▶ **Goal of the exercise**
Look through the entries below and extract exactly the lines from the one containing "Instruction: Click the pink" through the one containing "Task: Click cart icon in amazon.com offer row", ends included.

[Start of Attachment]

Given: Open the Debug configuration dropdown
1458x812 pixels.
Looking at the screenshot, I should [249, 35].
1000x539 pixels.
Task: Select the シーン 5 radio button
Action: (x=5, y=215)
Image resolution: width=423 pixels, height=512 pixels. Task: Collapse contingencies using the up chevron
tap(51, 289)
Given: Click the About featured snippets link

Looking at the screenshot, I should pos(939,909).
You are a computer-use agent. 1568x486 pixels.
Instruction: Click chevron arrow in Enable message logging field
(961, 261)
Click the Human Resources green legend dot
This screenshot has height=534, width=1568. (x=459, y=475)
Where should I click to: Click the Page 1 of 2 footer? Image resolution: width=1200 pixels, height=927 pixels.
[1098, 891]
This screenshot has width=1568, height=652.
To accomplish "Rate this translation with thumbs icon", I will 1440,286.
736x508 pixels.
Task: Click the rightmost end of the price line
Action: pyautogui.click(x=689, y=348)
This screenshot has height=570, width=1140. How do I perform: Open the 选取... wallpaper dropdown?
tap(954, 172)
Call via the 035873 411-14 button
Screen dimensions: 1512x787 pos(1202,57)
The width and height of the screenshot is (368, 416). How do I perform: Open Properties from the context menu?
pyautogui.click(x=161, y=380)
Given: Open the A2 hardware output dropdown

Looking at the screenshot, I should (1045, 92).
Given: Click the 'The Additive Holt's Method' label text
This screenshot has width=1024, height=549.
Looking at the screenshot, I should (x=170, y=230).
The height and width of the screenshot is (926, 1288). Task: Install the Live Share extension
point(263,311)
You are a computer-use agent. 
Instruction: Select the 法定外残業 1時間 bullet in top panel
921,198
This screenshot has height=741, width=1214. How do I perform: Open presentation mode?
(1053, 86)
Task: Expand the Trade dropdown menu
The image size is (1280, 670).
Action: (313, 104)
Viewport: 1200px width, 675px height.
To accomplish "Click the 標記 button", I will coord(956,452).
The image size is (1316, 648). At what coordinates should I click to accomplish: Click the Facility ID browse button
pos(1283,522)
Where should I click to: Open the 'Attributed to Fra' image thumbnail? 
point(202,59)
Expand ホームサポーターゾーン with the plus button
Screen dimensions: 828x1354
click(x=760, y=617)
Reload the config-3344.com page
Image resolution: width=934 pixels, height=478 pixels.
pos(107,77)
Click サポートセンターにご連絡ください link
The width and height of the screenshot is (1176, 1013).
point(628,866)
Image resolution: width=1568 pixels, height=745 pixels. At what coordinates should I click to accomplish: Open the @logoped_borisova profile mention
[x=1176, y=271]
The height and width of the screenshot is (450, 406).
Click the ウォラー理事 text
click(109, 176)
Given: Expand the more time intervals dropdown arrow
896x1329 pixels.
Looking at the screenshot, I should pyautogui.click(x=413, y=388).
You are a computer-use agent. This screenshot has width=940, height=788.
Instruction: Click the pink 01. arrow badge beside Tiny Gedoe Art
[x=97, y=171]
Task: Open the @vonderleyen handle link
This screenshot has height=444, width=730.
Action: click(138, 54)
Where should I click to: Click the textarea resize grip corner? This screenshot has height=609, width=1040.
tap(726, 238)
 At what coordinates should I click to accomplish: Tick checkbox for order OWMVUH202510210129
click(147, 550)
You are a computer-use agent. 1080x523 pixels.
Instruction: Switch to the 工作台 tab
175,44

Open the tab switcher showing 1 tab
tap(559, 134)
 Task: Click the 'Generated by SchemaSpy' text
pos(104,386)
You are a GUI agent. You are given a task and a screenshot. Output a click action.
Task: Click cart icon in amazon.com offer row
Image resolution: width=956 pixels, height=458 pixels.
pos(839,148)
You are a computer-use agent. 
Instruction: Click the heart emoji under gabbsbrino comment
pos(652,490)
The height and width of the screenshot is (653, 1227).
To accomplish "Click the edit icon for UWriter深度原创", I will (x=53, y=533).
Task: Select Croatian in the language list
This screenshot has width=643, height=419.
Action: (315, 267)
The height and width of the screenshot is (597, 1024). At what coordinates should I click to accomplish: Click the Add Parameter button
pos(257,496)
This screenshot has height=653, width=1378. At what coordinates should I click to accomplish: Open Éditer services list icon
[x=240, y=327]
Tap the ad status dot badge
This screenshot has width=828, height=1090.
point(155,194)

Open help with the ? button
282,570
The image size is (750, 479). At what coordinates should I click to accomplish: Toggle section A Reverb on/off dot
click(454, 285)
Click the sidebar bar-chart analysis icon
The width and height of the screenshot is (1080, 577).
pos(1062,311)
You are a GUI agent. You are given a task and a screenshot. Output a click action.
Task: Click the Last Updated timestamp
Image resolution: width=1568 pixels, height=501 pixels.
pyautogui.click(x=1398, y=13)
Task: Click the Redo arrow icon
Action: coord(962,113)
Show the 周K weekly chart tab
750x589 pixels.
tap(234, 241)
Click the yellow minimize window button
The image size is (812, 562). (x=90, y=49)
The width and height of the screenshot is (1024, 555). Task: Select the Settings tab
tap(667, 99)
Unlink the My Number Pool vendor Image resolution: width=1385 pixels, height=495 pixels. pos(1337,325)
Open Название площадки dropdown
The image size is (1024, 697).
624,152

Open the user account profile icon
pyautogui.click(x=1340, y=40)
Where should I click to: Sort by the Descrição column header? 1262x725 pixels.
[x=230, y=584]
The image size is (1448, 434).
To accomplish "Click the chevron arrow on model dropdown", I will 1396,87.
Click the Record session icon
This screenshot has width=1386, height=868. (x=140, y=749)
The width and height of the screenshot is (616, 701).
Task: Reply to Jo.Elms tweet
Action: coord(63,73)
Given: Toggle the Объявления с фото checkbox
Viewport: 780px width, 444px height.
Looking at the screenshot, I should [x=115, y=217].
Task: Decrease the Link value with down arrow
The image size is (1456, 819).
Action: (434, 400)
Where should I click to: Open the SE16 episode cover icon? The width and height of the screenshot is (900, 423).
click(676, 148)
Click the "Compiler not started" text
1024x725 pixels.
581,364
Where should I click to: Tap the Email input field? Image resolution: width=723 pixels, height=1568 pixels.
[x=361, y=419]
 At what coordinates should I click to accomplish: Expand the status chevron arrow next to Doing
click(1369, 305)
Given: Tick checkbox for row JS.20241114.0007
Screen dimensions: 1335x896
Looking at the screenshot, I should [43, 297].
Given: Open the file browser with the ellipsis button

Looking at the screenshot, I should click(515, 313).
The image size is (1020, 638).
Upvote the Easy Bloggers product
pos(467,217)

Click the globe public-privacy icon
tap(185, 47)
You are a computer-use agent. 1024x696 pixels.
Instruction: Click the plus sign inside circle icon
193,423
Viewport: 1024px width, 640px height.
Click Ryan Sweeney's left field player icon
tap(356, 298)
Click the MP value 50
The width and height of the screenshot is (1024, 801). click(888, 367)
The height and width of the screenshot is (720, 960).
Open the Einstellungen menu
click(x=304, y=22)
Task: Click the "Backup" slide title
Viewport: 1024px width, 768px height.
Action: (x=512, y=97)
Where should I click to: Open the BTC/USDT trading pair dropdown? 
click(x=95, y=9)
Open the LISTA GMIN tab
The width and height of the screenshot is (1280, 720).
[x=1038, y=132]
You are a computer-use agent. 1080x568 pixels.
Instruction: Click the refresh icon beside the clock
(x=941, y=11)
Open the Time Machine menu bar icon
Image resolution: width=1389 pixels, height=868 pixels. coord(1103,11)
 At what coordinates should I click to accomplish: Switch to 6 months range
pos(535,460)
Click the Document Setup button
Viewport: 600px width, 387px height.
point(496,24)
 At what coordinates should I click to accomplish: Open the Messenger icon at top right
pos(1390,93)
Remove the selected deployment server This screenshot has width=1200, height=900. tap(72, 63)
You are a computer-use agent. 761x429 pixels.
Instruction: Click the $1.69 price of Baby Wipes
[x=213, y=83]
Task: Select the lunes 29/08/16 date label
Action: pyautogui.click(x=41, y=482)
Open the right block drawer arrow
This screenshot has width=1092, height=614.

[End of Attachment]

▶ **Expected answer**
Instruction: Click the pink 01. arrow badge beside Tiny Gedoe Art
[x=97, y=171]
Task: Open the @vonderleyen handle link
This screenshot has height=444, width=730.
Action: click(138, 54)
Where should I click to: Click the textarea resize grip corner? This screenshot has height=609, width=1040.
tap(726, 238)
 At what coordinates should I click to accomplish: Tick checkbox for order OWMVUH202510210129
click(147, 550)
You are a computer-use agent. 1080x523 pixels.
Instruction: Switch to the 工作台 tab
175,44

Open the tab switcher showing 1 tab
tap(559, 134)
 Task: Click the 'Generated by SchemaSpy' text
pos(104,386)
You are a GUI agent. You are given a task and a screenshot. Output a click action.
Task: Click cart icon in amazon.com offer row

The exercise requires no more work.